I am Thru Hiking the Appalachian Trail!!!!!!!!!!
I don’t remember the day or the time that I decided to commit to thru hiking the Appalachian Trail, but it grew from an idea that I needed more adventure in my life. As I have got older, I have begun to understand what I want and it’s not always what others want for themselves or me. I want a collection of life experiences, a mind full of memories, bad being as important as good, I want to find ‘my people’ as well as find myself and the Appalachian Trail just fuelled my fire to want to live my life more vigorously. I remember being very selective with who I told first, mostly people who knew nothing about the trail, in fact had never heard of it, therefore not being able to judge whether I had the ability to do it. The closer to me the person was the harder it was to tell, from the outside I don’t look like a hiker or adventurer, chubby, girly and homey is what you see, but what you can’t see is the sheer stubbornness and determination in my heart: I don’t Quit!

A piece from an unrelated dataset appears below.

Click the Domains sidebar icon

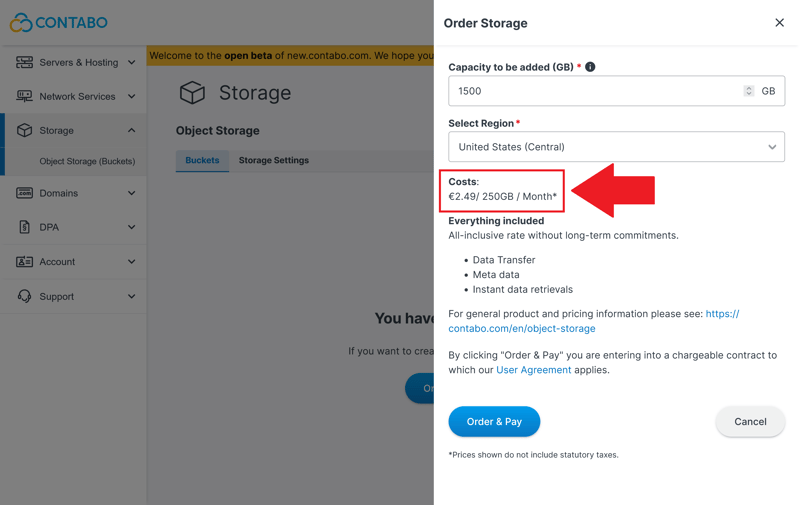point(24,193)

I have been amazed at everyone’s responses, so far, not once has anyone questioned whether I can do it or not, most have been more supportive than I could have dreamed of. People’s reactions have been a mixture of thinking ‘you are simply out of your mind, but good on you’ to ‘I have this ridiculously large torch you can borrow’, both of which have often overwhelmingly warmed my heart. I know not everyone will ‘get it’ and I am under no illusion that everybody will think this is an adventure of a lifetime, some will think it’s a frivolous waste of money and time, others may think it’s irresponsible to abandon my career and perhaps if I had a do over I would have started this adventure much earlier in life, but I don’t have a do over, this is my life and this is what I need to do to make me a better person, family member, friend, and role model.